THE PROBLEM: All of the data below is to be output without alteration.

SOURCE DATA:

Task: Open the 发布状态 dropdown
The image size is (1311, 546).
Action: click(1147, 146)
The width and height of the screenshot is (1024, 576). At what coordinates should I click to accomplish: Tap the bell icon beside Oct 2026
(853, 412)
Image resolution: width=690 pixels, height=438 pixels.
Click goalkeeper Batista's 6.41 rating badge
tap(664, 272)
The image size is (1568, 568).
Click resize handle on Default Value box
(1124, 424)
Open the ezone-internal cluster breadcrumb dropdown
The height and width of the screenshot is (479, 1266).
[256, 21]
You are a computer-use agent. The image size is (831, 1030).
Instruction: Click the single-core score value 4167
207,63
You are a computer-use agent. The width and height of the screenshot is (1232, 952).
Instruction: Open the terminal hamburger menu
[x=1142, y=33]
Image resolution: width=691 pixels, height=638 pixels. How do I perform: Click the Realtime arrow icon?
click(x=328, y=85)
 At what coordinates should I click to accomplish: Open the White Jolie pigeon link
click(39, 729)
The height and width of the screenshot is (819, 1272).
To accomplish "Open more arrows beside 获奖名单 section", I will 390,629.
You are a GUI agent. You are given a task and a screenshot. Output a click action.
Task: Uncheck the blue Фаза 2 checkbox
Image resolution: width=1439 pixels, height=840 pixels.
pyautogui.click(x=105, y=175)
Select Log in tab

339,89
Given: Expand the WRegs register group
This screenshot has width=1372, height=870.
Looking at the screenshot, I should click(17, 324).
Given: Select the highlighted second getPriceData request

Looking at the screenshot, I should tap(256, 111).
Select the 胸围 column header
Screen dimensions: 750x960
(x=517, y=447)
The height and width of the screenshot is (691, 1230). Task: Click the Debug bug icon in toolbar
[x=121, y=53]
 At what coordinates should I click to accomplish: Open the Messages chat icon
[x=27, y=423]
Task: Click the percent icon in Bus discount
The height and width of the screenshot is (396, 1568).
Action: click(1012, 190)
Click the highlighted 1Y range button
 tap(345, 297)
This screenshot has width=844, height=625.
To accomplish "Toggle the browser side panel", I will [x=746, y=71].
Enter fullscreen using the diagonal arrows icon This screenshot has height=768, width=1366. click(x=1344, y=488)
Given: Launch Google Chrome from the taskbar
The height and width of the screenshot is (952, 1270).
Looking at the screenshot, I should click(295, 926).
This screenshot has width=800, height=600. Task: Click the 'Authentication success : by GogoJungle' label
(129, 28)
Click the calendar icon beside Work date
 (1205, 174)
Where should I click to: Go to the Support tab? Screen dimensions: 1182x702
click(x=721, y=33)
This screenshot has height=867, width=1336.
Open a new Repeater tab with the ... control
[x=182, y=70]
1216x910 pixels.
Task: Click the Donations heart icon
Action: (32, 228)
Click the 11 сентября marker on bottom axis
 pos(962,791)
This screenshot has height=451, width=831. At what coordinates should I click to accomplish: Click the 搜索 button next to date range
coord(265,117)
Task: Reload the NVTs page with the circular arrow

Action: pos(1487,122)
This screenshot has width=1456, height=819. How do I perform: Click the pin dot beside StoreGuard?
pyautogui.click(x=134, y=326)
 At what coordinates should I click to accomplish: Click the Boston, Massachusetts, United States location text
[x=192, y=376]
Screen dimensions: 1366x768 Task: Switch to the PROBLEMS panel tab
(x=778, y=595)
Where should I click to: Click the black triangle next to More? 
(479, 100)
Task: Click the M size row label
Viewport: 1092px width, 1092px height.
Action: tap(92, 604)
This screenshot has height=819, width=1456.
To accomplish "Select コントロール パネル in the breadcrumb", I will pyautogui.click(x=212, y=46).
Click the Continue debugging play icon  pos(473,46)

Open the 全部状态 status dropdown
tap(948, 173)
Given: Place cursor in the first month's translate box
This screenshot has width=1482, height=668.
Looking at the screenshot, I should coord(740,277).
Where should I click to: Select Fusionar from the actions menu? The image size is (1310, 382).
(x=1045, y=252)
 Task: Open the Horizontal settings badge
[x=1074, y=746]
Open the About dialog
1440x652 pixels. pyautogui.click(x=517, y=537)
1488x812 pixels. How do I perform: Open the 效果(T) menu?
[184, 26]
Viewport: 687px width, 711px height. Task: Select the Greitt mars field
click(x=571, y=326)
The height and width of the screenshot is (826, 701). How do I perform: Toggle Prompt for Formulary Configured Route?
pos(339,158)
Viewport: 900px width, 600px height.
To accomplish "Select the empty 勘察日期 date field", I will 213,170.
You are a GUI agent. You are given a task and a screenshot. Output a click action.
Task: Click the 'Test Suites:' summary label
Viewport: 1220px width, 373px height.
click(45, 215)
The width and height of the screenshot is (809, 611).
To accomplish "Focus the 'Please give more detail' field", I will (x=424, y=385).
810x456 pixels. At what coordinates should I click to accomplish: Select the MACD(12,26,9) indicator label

COMPLETED EXERCISE:
Task: Open the 发布状态 dropdown
The image size is (1311, 546).
Action: click(1147, 146)
The width and height of the screenshot is (1024, 576). At what coordinates should I click to accomplish: Tap the bell icon beside Oct 2026
(853, 412)
Image resolution: width=690 pixels, height=438 pixels.
Click goalkeeper Batista's 6.41 rating badge
tap(664, 272)
The image size is (1568, 568).
Click resize handle on Default Value box
(1124, 424)
Open the ezone-internal cluster breadcrumb dropdown
The height and width of the screenshot is (479, 1266).
[256, 21]
You are a computer-use agent. The image size is (831, 1030).
Instruction: Click the single-core score value 4167
207,63
You are a computer-use agent. The width and height of the screenshot is (1232, 952).
Instruction: Open the terminal hamburger menu
[x=1142, y=33]
Image resolution: width=691 pixels, height=638 pixels. How do I perform: Click the Realtime arrow icon?
click(x=328, y=85)
 At what coordinates should I click to accomplish: Open the White Jolie pigeon link
click(39, 729)
The height and width of the screenshot is (819, 1272).
To accomplish "Open more arrows beside 获奖名单 section", I will 390,629.
You are a GUI agent. You are given a task and a screenshot. Output a click action.
Task: Uncheck the blue Фаза 2 checkbox
Image resolution: width=1439 pixels, height=840 pixels.
pyautogui.click(x=105, y=175)
Select Log in tab

339,89
Given: Expand the WRegs register group
This screenshot has width=1372, height=870.
Looking at the screenshot, I should click(17, 324).
Given: Select the highlighted second getPriceData request

Looking at the screenshot, I should tap(256, 111).
Select the 胸围 column header
Screen dimensions: 750x960
(x=517, y=447)
The height and width of the screenshot is (691, 1230). Task: Click the Debug bug icon in toolbar
[x=121, y=53]
 At what coordinates should I click to accomplish: Open the Messages chat icon
[x=27, y=423]
Task: Click the percent icon in Bus discount
The height and width of the screenshot is (396, 1568).
Action: click(1012, 190)
Click the highlighted 1Y range button
 tap(345, 297)
This screenshot has width=844, height=625.
To accomplish "Toggle the browser side panel", I will [x=746, y=71].
Enter fullscreen using the diagonal arrows icon This screenshot has height=768, width=1366. click(x=1344, y=488)
Given: Launch Google Chrome from the taskbar
The height and width of the screenshot is (952, 1270).
Looking at the screenshot, I should click(295, 926).
This screenshot has width=800, height=600. Task: Click the 'Authentication success : by GogoJungle' label
(129, 28)
Click the calendar icon beside Work date
 (1205, 174)
Where should I click to: Go to the Support tab? Screen dimensions: 1182x702
click(x=721, y=33)
This screenshot has height=867, width=1336.
Open a new Repeater tab with the ... control
[x=182, y=70]
1216x910 pixels.
Task: Click the Donations heart icon
Action: (32, 228)
Click the 11 сентября marker on bottom axis
 pos(962,791)
This screenshot has height=451, width=831. At what coordinates should I click to accomplish: Click the 搜索 button next to date range
coord(265,117)
Task: Reload the NVTs page with the circular arrow

Action: pos(1487,122)
This screenshot has width=1456, height=819. How do I perform: Click the pin dot beside StoreGuard?
pyautogui.click(x=134, y=326)
 At what coordinates should I click to accomplish: Click the Boston, Massachusetts, United States location text
[x=192, y=376]
Screen dimensions: 1366x768 Task: Switch to the PROBLEMS panel tab
(x=778, y=595)
Where should I click to: Click the black triangle next to More? 
(479, 100)
Task: Click the M size row label
Viewport: 1092px width, 1092px height.
Action: tap(92, 604)
This screenshot has height=819, width=1456.
To accomplish "Select コントロール パネル in the breadcrumb", I will pyautogui.click(x=212, y=46).
Click the Continue debugging play icon  pos(473,46)

Open the 全部状态 status dropdown
tap(948, 173)
Given: Place cursor in the first month's translate box
This screenshot has width=1482, height=668.
Looking at the screenshot, I should coord(740,277).
Where should I click to: Select Fusionar from the actions menu? The image size is (1310, 382).
(x=1045, y=252)
 Task: Open the Horizontal settings badge
[x=1074, y=746]
Open the About dialog
1440x652 pixels. pyautogui.click(x=517, y=537)
1488x812 pixels. How do I perform: Open the 效果(T) menu?
[184, 26]
Viewport: 687px width, 711px height. Task: Select the Greitt mars field
click(x=571, y=326)
The height and width of the screenshot is (826, 701). How do I perform: Toggle Prompt for Formulary Configured Route?
pos(339,158)
Viewport: 900px width, 600px height.
To accomplish "Select the empty 勘察日期 date field", I will 213,170.
You are a GUI agent. You are given a task and a screenshot. Output a click action.
Task: Click the 'Test Suites:' summary label
Viewport: 1220px width, 373px height.
click(45, 215)
The width and height of the screenshot is (809, 611).
To accomplish "Focus the 'Please give more detail' field", I will (x=424, y=385).
810x456 pixels. At what coordinates should I click to accomplish: Select the MACD(12,26,9) indicator label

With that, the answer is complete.